5. Stop reverse replicationβ
To clean up logical replication objects after migration (subscriptions, replication slots, and publications), run:
docker run --rm -it \
-e ANSIBLE_SSH_ARGS="-F none" \
-e ANSIBLE_INVENTORY=/project/inventory.yml \
-v $PWD:/project \
-v $HOME/.ssh:/root/.ssh \
autobase/automation:2.6.0 \
ansible-playbook pg_logical_replication_stop.yml
Variables
| Variable Name | Description | Default Value |
|---|---|---|
pg_old_version | Current (old) version of PostgreSQL. | "" |
pg_new_version | Target version of PostgreSQL for the upgrade. | "" |
pg_old_bindir | Directory containing binaries for the old PostgreSQL version. | Derived value |
pg_old_datadir | Data directory path for the old PostgreSQL version. | Derived value |
pg_old_confdir | Configuration directory path for the old PostgreSQL version. | Derived value |
pg_new_bindir | Directory containing binaries for the new PostgreSQL version. | Derived value |
pg_new_datadir | Data directory path for the new PostgreSQL version. | Derived value |
pg_new_confdir | Configuration directory path for the new PostgreSQL version. | Derived value |
pg_new_wal_dir | Custom WAL directory for the new PostgreSQL version. | Derived value |
pg_upper_datadir | Top-level directory containing both old and new PostgreSQL data directories. | Derived value |
pg_new_packages | List of package names for the new PostgreSQL version to be installed. | Derived value |
pg_old_packages_remove | Whether to remove old PostgreSQL packages after the upgrade. | true |
pg_start_stop_timeout | Timeout when starting/stopping PostgreSQL during the upgrade (in seconds). | 1800 |
schema_compatibility_check | Check database schema compatibility with the new PostgreSQL version before upgrading. | true |
schema_compatibility_check_port | Port for temporary PostgreSQL instance for schema compatibility checking. | Derived value |
schema_compatibility_check_timeout | Max duration for compatibility check (pg_dumpall --schema-only) in seconds. | 3600 |
vacuumdb_parallel_jobs | Execute the analyze command in parallel by running njobs commands simultaneously.
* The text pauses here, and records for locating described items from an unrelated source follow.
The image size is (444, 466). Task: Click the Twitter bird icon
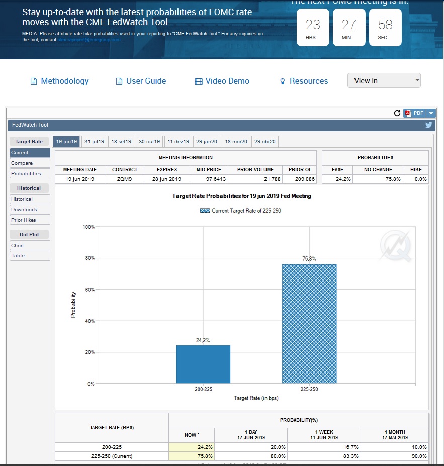pyautogui.click(x=428, y=125)
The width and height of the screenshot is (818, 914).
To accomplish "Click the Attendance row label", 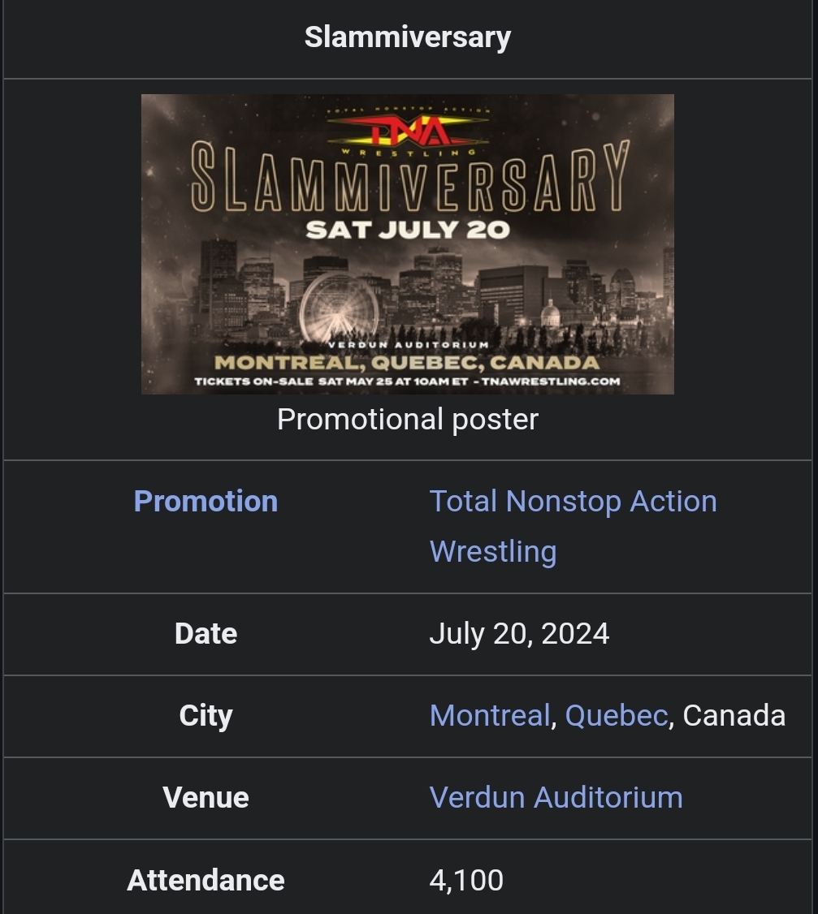I will (206, 880).
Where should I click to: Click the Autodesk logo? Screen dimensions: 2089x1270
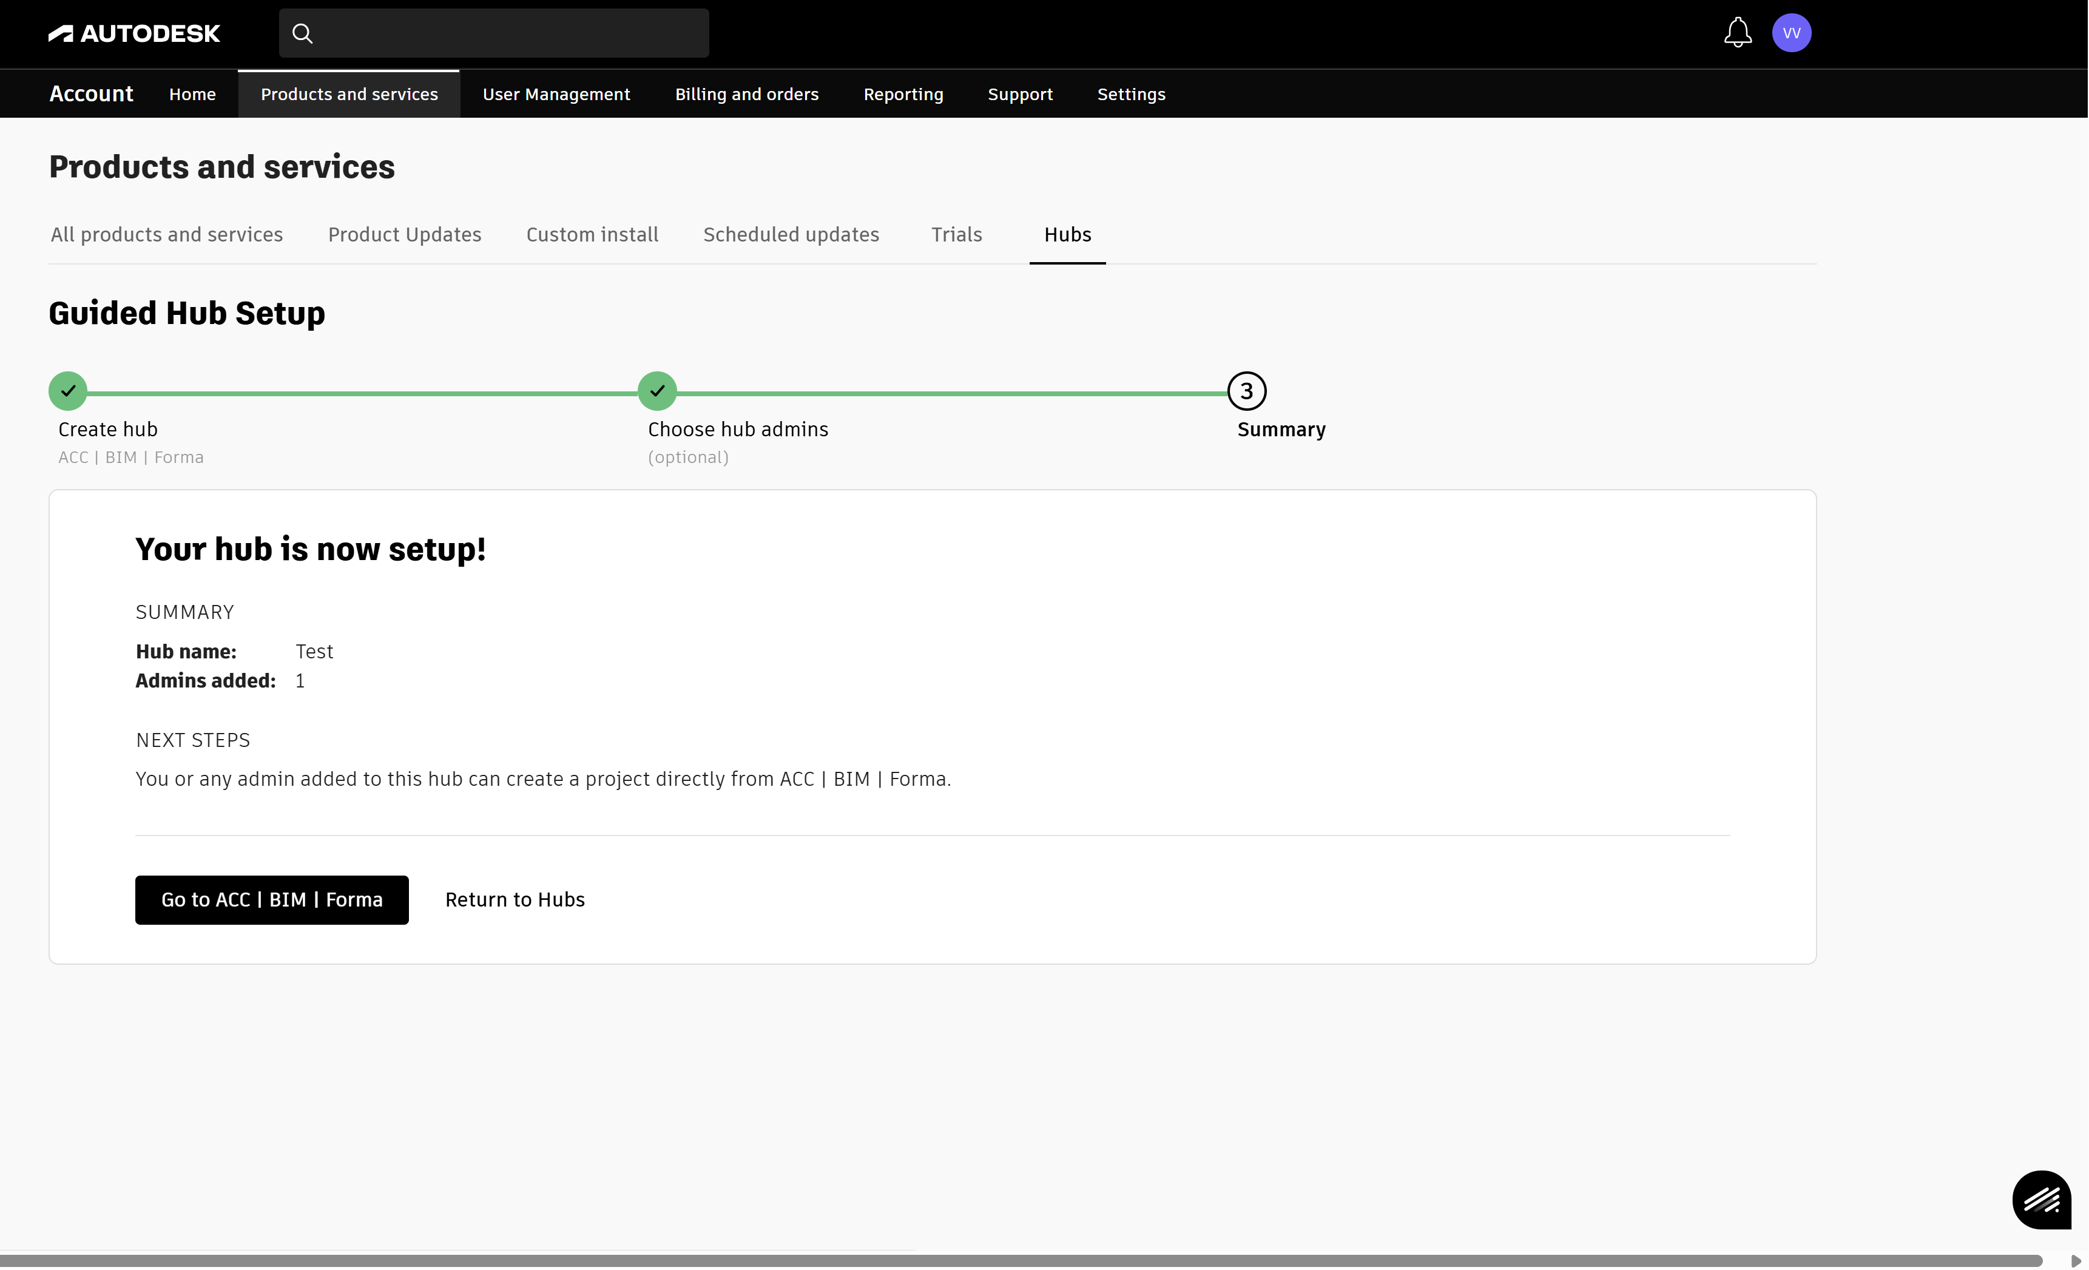pyautogui.click(x=133, y=33)
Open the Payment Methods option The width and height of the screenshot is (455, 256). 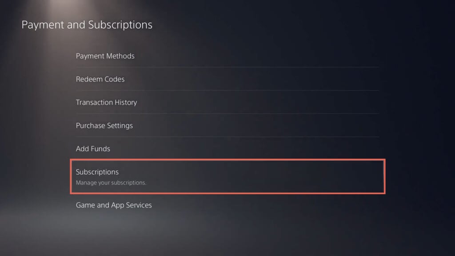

This option may reduce the processing time but it also increases the load on the database server. | all CPU cores |
vacuumdb_analyze_timeout | Max duration of analyze command in seconds. | 3600 |
vacuumdb_analyze_terminate_treshold | Terminate active queries that are longer than the specified time (in seconds) during the collection of statistics (0 = do not terminate active backends). | 0 |
update_extensions | Automatically update all PostgreSQL extensions. | true |
max_replication_lag_bytes | Maximum allowed replication lag in bytes. | 10485760 |
max_transaction_sec | Maximum allowed duration for a transaction in seconds. | 15 |
upgrade_copy_files_to_all_server | Copy files located in the "files" directory to all servers. (optional) | [] |
pgbouncer_pool_pause | Pause pgbouncer pools during upgrade. | true |
pgbouncer_pool_pause_timeout | The maximum waiting time (in seconds) for the pool to be paused. For each iteration of the loop when trying to pause all pools. | 2 |
pgbouncer_pool_pause_terminate_after | Time in seconds after which script terminates slow active queries. | 30 |
pgbouncer_pool_pause_stop_after | Time in seconds after which the script exits with an error if unable to pause all pgbouncer pools. | 60 |
pg_slow_active_query_treshold | Time in milliseconds to wait for active queries before trying to pause the pool. | 1000 |
pg_slow_active_query_treshold_to_terminate | Time in milliseconds after reaching "pgbouncer_pool_pause_terminate_after" before the script terminates active queries. | 100 |
pgbackrest_stanza_upgrade | Perform the "stanza-upgrade" command after the upgrade (if 'pgbackrest_install' is 'true'). | true |
pg_replication_database | Database name for the replication, 'all' for the entire database cluster. | all |
pg_allow_replica_identity_full | Set REPLICA IDENTITY FULL on tables without primary key. | true |
pg_publication_count | Number of publications, replication slots and subscriptions to be created for logical replication. | 1 |
pg_publication_name | Publication name for logical replication. | pg_upgrade_publication |
pg_subscription_name | Subscription name for the logical replication. | pg_upgrade_subscription |
pg_subscription_slot_name | Subscription slot name for the logical replication. Base prefix for logical replication slot names; each slot name includes the database name (and _01, _02, ... suffix if pg_publication_count > 1) | {{ pg_subscription_name }}_slot |
pg_wal_keep_gigabytes | The number of WAL files (in gigabytes) to hold in the source cluster. Set 'none' to not change the wal_keep_segments/wal_keep_size parameter. | 100 |
pg_switchover_max_replication_lag_bytes | Maximum allowed logical replication lag (in bytes) before switchover. | 16777216 |
pg_switchover_no_lag_wait_timeout | Timeout in seconds for "Plan A": wait until logical replication lag is 0 bytes before switchover. | 10 |
pg_switchover_force_mode | Enable "Plan B": allow switchover with a small replication lag. | false |
pg_switchover_force_mode_lag_bytes | Allowed logical replication lag (in bytes) for force mode (pg_switchover_force_mode=true). | 1048576 |
pg_reverse_logical_replication | Enable reverse logical replication to support rollback without losing changes. | true |
pg_reverse_publication_name | Publication name for reverse logical replication. | reverse_{{ pg_publication_name }} |
pg_reverse_subscription_name | Subscription name for reverse logical replication. | reverse_{{ pg_subscription_name }} |
pg_reverse_subscription_slot_name | Subscription slot name for reverse logical replication. | reverse_{{ pg_subscription_slot_name }} |
pg_sequences_increase_value | Value added (+N) to sequence values in the new cluster before switchover. | 1000000 |
Note: For variables marked as "Derived value", the default value is determined based on other variables.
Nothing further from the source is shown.